Archäologische Keramikfunde bilden bekanntermassen nicht nur ein ausgezeichnetes Datierungsmittel, sondern auch eine wichtige Basis für kultur- und technologiegeschichtliche Aussagen. Nun präsentieren mit Robert B. Heimann und Marino Maggetti zwei ausgewiesene und in der Forschung hocherfahrene Keramikwissenschaftler ein Handbuch, das die Ergebnisse zur Herstellungstechnik und Gebrauch von Keramik auf eine neuartige Weise miteinander verbindet. Das Werk gliedert sich in zwei Teile: Im ersten, sieben Kapitel umfassenden Teil wird die Herstellung von Keramik von der geologischen Bildung der Tonminerale bis hin zum Abkühlen der Keramikgefässe im Brennofen beschrieben. Der zweite Teil geht auf ausgewählte Keramikgruppen ein, wobei sich der zeitliche Rahmen von der Urgeschichte bis ins 19. Jh. und das Arbeitsgebiet auf Europa, Asien und Amerika erstreckt. Auswahlkriterien für die Keramikgruppen sind ihre kulturgeschichtliche Bedeutung, ästhetische Anziehungskraft und ein Höchstmass an handwerklicher Qualität. Schönes und prachtvolles Tafelgeschirr steht demnach im Vordergrund, während die spezifischen physikalischen Eigenschaften von Kochkeramik kurz gehalten, aber sehr informativ sind (Kap. 2.3, S. 18–21).

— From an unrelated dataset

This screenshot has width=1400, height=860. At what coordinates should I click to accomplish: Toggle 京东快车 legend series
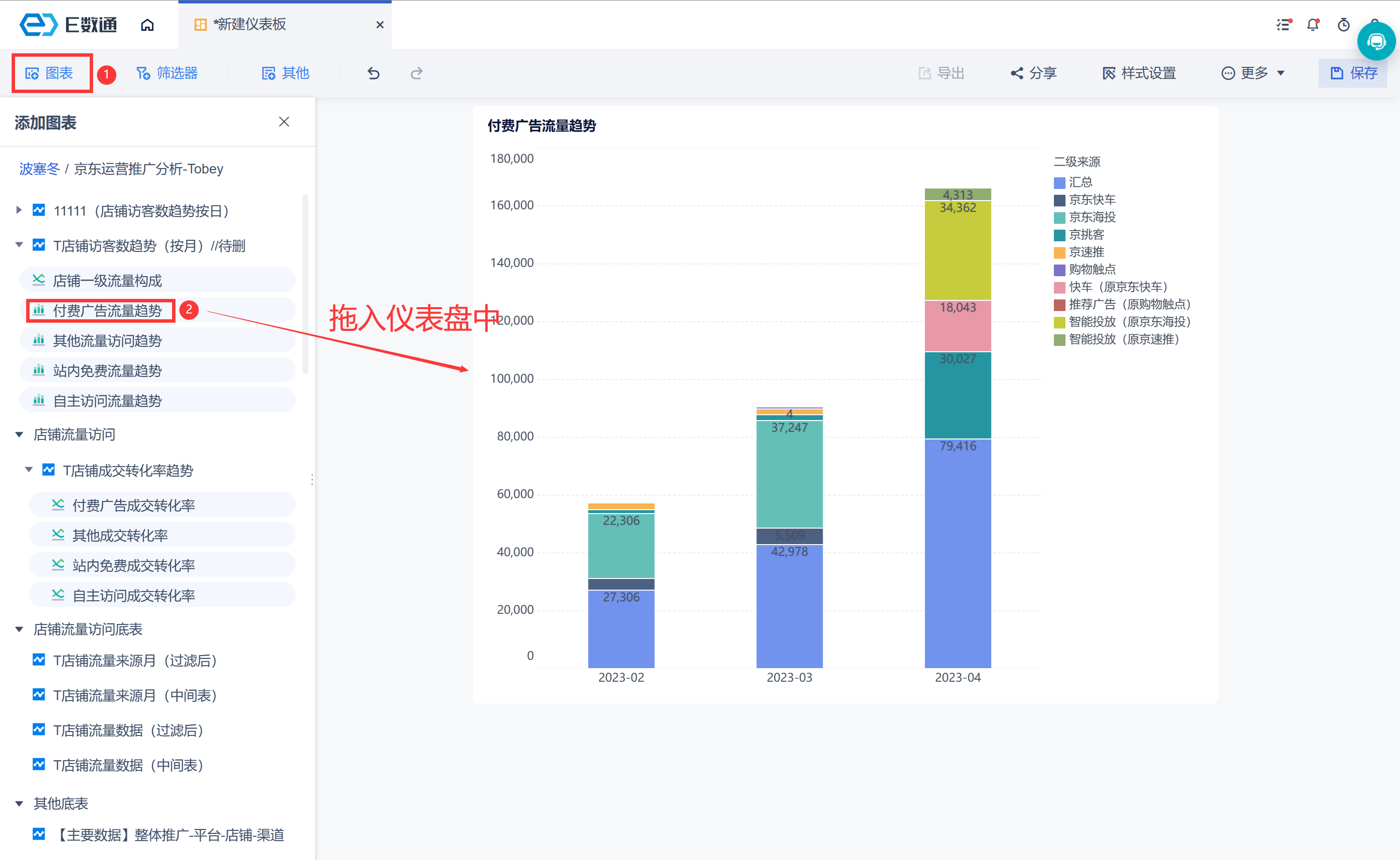1092,200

Im ersten Teil sind nach einer Einführung zur Kultur- und Technikgeschichte der Keramik eine Systematik der Keramikarten sowie die wichtigsten Tonmineralien vorgestellt (Kap. 1–3). Es folgt eine Beschreibung der Herstellungsprozess mit Schwerpunkt auf den chemischen und physikalischen Vorgängen beim Trocknen und vor allem während des keramischen Brandes. Beispielsweise werden die physikalischen Prozesse während des Trockungsprozesses genau analysiert und angeführt, welche Faktoren sich positiv auf Härte und Flexibilität des keramischen Gefässes im lederharten Zustand auswirken. Ebenso gehen die Autoren auf die physikalischen Vorgänge zwischen Keramikkörper und Glasur ein. Als didaktische Vorbereitung für die Ausführungen im zweiten Teil bietet Kapitel 5 eine allerdings anspruchsvolle Leseanleitung zu den sehr komplexen Phasendiagrammen. Den Abschluss des ersten Teils bildet ein geraffter Überblick zu den Töpferöfen, wobei vor allem ur- und frühgeschichtliche Ofenkonstruktionen und solche für besondere Keramikprodukte wie Steinzeug oder Porzellan zur Sprache kommen. Aufschlussreich sind die grossen Temperaturunterschiede, die bei experimentellen Meilerbränden am einzelnen Gefäss festgestellt wurden. Für das wichtige Phänomen der grossen Temperaturunterschiede innerhalb der meisten Keramikbrennöfen wird auf einen experimentell errichteten Ziegelbrennofen zurückgegriffen. Zu diesem Punkt hätte man sich weitere archäometrische Grundlagendaten gewünscht.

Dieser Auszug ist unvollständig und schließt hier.